- **GIVEN TASK**
Starting with the line that contains "Click the red Delete icon" and running through the last of the entries below, both ends included, format those lines as a numbered list. Skip any blank lines and leave the pictures out.

##########

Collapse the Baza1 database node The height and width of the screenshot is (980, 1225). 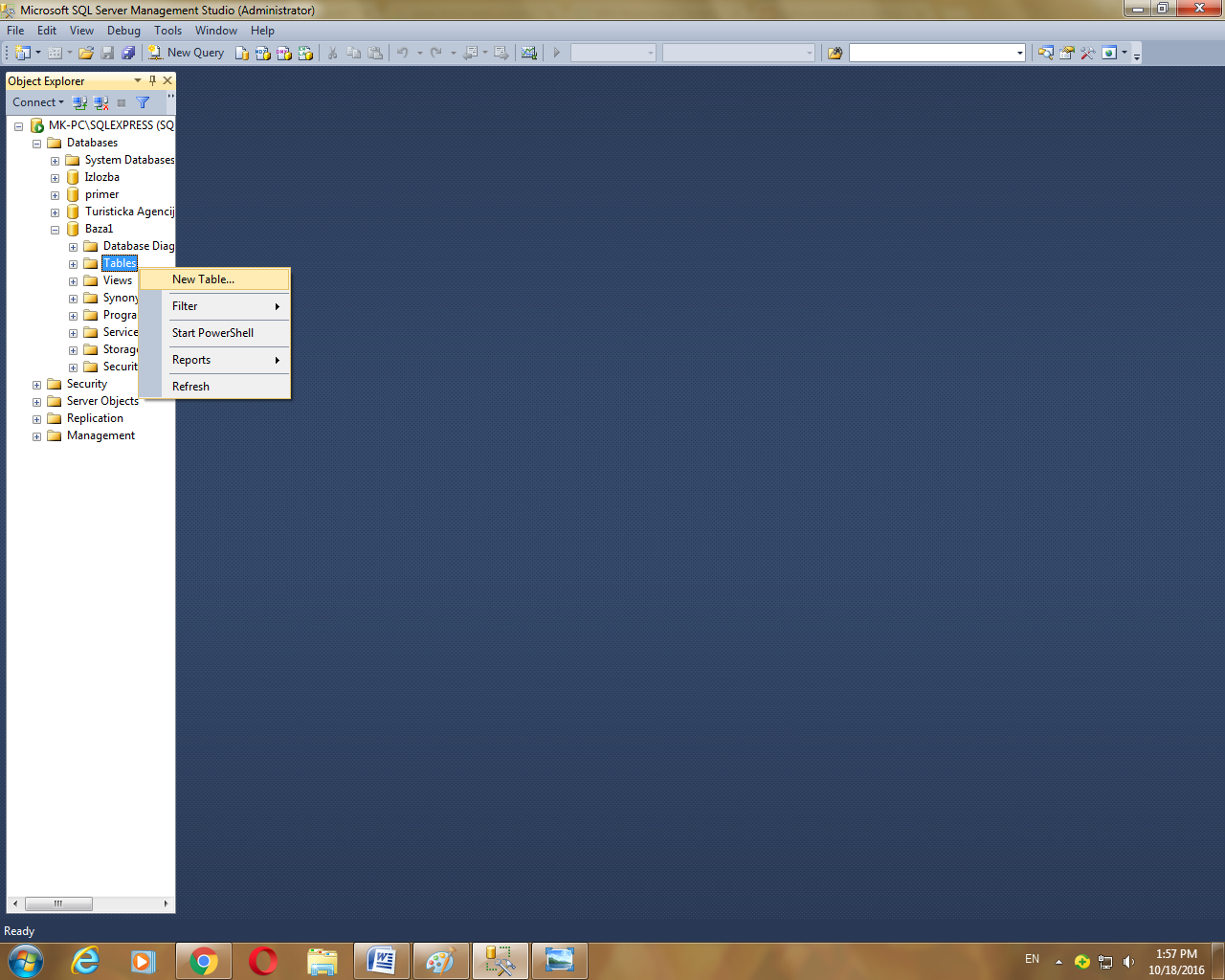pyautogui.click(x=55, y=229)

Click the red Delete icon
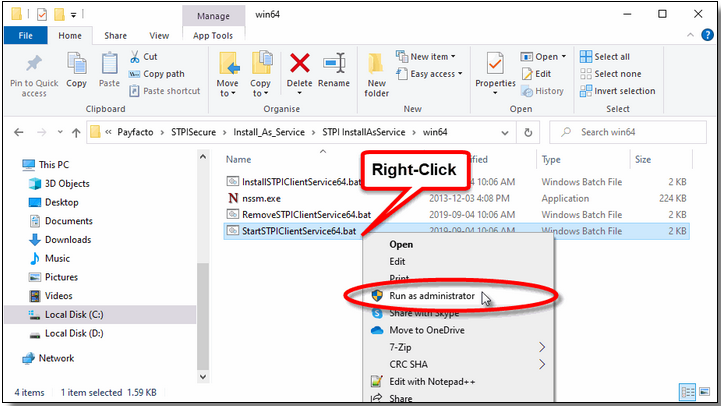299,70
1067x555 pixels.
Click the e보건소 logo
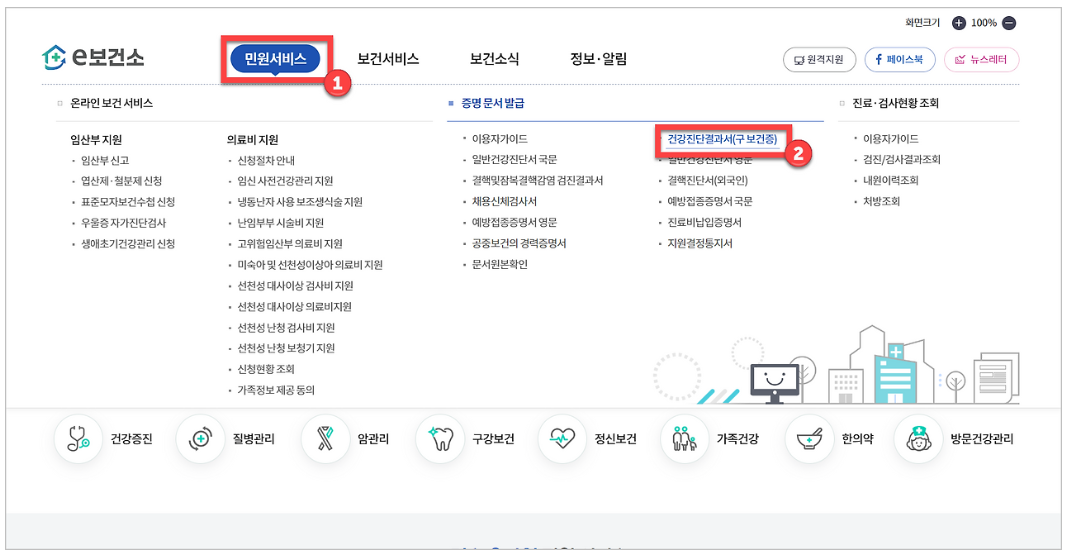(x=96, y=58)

##########

- **ANSWER TO THE EXERCISE**
1. Click the red Delete icon
2. 299,70
3. 1067x555 pixels.
4. Click the e보건소 logo
5. (x=96, y=58)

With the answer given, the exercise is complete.